Dataset excerpts:

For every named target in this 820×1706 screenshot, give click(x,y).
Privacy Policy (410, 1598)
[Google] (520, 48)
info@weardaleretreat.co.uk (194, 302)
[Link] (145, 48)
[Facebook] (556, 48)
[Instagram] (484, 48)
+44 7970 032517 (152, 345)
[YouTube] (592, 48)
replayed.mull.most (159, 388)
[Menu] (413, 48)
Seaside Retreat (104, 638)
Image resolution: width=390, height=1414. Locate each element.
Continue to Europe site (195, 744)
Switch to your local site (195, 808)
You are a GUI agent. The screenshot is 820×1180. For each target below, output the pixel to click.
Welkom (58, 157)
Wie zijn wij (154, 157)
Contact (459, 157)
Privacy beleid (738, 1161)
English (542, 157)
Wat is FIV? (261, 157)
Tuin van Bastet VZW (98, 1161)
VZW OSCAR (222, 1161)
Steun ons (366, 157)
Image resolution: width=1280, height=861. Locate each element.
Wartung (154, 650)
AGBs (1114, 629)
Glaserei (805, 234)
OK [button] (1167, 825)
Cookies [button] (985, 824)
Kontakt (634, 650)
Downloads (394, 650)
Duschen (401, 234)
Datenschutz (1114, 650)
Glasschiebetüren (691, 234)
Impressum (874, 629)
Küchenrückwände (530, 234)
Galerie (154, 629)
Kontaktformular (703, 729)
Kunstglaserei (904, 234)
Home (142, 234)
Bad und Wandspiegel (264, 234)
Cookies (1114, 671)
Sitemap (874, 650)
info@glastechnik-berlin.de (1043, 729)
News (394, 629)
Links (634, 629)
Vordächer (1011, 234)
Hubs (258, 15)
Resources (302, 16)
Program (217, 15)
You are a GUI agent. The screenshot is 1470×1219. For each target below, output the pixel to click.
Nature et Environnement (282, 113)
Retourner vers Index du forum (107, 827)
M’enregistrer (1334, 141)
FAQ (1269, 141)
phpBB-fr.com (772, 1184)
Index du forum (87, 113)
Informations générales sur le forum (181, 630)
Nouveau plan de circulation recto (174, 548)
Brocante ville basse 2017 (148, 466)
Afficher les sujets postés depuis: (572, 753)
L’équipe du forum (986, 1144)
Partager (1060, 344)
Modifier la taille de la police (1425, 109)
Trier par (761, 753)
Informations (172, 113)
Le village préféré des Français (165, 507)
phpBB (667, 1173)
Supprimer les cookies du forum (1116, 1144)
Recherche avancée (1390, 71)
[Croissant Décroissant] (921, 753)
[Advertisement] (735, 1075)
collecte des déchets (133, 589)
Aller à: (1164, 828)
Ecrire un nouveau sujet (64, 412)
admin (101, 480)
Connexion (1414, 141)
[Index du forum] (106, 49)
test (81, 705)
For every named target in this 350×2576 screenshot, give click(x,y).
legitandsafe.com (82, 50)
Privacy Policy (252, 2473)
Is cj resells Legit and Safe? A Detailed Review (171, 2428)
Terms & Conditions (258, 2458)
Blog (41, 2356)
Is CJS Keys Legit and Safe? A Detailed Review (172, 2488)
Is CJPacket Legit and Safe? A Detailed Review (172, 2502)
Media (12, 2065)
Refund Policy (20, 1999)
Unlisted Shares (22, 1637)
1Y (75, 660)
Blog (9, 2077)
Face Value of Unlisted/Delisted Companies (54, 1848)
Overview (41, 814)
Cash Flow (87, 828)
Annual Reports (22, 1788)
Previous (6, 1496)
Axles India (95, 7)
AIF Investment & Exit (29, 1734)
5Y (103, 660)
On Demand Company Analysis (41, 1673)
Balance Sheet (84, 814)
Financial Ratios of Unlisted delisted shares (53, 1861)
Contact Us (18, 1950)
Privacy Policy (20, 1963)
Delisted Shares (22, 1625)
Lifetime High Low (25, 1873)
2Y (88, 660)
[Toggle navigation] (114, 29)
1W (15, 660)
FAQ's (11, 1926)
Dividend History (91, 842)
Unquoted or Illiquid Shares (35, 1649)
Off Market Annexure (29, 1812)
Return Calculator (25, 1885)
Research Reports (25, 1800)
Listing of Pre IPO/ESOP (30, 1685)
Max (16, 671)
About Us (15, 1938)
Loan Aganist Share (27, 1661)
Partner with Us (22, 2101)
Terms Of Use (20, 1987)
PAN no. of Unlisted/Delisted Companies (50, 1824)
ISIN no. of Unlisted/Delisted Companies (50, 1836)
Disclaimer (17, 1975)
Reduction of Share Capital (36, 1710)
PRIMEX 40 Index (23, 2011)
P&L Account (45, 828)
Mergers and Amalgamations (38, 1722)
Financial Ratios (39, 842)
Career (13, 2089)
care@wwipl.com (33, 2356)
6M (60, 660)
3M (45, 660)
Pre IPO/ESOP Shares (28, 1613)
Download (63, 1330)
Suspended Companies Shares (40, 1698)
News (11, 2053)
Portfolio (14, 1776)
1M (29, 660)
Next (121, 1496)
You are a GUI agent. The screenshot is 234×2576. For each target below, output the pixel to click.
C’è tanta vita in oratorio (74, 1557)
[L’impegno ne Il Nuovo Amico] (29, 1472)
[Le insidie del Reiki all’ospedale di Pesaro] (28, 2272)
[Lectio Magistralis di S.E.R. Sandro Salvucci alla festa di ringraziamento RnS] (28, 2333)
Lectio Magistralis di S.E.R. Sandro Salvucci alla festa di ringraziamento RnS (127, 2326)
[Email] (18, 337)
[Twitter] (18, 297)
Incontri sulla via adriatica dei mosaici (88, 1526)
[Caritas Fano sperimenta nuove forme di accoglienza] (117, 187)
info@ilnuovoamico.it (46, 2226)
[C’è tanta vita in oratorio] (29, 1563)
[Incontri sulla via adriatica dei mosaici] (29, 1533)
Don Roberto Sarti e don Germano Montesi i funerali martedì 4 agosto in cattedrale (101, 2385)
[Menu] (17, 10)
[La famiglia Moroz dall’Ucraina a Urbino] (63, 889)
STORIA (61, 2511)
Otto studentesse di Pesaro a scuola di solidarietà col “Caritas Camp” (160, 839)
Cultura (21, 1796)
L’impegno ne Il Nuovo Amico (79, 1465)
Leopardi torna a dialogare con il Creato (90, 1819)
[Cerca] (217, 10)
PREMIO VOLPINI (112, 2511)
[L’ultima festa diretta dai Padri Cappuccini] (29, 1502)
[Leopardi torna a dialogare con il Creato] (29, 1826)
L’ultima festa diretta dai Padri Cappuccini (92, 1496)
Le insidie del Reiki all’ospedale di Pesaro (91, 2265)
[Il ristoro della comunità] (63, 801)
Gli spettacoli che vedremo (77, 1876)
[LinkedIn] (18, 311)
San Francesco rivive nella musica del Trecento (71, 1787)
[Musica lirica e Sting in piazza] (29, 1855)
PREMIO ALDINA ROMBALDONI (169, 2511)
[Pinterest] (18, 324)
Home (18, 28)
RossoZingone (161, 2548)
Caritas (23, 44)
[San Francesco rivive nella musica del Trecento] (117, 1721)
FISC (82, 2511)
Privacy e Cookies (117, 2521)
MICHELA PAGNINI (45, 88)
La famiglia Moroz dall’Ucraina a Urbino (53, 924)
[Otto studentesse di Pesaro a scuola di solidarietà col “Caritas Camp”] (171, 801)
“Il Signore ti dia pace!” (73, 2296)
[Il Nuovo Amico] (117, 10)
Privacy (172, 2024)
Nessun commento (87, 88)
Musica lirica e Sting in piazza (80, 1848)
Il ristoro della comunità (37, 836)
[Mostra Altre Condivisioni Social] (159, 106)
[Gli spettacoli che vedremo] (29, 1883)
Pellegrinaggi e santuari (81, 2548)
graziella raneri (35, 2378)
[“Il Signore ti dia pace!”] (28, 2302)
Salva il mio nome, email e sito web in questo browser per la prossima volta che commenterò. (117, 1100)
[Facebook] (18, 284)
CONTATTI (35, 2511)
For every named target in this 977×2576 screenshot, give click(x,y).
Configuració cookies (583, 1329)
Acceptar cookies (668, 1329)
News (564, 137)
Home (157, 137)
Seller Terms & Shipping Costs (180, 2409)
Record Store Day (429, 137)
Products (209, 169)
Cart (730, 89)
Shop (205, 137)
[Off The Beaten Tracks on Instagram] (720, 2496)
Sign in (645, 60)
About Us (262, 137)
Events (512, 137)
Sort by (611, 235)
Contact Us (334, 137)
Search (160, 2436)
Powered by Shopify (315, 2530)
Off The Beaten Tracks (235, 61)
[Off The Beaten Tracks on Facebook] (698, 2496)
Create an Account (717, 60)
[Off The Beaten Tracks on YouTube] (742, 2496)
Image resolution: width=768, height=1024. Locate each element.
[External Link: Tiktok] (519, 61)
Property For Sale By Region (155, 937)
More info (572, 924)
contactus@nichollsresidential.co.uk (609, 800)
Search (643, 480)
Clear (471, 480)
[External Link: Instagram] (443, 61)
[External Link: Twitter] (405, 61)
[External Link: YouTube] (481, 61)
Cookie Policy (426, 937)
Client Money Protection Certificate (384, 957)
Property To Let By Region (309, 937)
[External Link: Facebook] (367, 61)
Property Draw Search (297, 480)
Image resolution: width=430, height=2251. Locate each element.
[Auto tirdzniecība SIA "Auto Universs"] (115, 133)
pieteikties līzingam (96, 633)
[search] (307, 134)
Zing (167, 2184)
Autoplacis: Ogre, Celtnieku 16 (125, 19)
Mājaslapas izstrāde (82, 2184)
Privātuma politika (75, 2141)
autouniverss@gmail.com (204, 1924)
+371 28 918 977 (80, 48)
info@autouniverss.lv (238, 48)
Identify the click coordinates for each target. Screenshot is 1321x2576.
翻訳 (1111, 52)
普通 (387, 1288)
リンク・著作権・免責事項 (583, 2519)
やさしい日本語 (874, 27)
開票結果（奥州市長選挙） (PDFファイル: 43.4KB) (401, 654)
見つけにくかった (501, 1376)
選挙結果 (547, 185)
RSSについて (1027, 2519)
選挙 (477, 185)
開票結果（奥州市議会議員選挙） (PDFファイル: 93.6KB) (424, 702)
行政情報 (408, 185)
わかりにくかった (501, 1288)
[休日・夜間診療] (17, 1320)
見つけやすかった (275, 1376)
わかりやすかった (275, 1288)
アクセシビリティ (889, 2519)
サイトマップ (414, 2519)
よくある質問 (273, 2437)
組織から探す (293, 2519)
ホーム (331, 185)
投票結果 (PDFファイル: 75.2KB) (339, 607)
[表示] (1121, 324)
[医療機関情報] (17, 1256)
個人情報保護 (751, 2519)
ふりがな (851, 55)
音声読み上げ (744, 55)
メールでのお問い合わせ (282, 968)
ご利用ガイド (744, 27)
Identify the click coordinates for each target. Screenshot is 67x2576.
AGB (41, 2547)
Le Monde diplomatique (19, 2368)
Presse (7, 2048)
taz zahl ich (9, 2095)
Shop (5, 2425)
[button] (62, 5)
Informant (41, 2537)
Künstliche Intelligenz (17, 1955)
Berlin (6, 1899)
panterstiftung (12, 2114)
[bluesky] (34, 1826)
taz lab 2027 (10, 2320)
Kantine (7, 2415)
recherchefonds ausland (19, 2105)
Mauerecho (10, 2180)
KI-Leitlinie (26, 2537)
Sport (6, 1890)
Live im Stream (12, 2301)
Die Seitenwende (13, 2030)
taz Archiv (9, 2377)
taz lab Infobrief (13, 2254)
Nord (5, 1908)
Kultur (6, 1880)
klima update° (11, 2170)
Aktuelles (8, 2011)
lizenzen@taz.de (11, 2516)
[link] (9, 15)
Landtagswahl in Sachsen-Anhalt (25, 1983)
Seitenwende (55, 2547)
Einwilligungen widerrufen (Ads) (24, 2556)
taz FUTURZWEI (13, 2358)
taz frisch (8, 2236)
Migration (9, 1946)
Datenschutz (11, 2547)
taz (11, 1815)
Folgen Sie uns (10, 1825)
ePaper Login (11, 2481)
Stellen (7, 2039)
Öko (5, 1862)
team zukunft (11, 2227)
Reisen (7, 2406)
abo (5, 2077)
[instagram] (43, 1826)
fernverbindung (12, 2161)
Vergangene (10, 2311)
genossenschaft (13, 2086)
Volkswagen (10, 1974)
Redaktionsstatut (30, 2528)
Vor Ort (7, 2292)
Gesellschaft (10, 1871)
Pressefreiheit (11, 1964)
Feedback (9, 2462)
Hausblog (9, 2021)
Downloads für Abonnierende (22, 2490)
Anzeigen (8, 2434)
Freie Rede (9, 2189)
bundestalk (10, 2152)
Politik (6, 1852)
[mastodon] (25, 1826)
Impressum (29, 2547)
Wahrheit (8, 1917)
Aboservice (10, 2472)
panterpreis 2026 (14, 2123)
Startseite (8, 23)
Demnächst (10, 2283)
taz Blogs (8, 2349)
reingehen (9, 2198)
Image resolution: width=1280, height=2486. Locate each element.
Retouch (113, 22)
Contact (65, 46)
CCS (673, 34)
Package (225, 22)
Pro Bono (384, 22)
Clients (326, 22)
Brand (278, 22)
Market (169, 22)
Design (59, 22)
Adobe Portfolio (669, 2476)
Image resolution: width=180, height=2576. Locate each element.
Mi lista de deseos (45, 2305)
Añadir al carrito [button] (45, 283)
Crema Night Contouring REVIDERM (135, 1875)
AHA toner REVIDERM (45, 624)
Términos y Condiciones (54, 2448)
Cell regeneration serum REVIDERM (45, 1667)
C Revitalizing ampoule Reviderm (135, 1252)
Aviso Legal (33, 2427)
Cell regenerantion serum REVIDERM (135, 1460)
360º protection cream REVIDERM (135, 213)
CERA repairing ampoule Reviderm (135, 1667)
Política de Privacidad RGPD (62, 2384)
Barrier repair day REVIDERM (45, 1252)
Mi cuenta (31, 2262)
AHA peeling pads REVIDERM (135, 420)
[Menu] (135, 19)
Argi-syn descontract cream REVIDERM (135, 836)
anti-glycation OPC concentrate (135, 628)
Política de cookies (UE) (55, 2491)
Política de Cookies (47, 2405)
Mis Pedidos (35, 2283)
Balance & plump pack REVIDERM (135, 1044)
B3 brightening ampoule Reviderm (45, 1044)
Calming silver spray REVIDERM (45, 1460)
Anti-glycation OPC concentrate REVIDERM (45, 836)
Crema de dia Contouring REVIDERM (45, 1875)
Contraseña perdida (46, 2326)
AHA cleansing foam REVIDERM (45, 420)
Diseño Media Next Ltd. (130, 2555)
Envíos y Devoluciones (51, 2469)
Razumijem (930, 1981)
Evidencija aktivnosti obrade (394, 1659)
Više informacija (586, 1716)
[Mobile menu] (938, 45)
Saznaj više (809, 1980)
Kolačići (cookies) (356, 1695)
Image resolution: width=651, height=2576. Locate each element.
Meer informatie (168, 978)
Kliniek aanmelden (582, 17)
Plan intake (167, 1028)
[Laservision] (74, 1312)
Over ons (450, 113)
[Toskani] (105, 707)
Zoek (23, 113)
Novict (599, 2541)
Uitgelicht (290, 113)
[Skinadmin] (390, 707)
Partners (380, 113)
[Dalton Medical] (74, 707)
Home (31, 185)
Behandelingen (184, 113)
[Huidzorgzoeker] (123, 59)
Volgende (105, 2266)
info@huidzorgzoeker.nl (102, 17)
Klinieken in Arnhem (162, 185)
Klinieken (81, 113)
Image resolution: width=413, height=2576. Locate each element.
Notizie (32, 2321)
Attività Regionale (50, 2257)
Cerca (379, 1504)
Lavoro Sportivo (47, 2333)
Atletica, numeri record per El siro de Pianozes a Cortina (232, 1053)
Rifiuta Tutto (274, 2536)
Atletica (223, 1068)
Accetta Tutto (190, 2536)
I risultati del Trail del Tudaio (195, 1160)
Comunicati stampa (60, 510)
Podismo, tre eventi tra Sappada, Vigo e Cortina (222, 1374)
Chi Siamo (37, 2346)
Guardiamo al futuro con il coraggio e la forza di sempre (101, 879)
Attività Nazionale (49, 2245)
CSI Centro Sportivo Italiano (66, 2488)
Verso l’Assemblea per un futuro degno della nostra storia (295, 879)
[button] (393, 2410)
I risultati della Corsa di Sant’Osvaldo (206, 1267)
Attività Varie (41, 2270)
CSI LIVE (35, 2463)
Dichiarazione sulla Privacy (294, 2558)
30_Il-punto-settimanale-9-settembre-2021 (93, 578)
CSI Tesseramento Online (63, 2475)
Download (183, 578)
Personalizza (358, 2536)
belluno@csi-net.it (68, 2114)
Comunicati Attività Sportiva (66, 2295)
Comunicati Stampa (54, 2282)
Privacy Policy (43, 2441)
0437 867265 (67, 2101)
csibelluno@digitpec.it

> **Task to complete**
Search the data above for the word "piazza" and show every line that has it.

> **Response area**
[Musica lirica e Sting in piazza] (29, 1855)
Musica lirica e Sting in piazza (80, 1848)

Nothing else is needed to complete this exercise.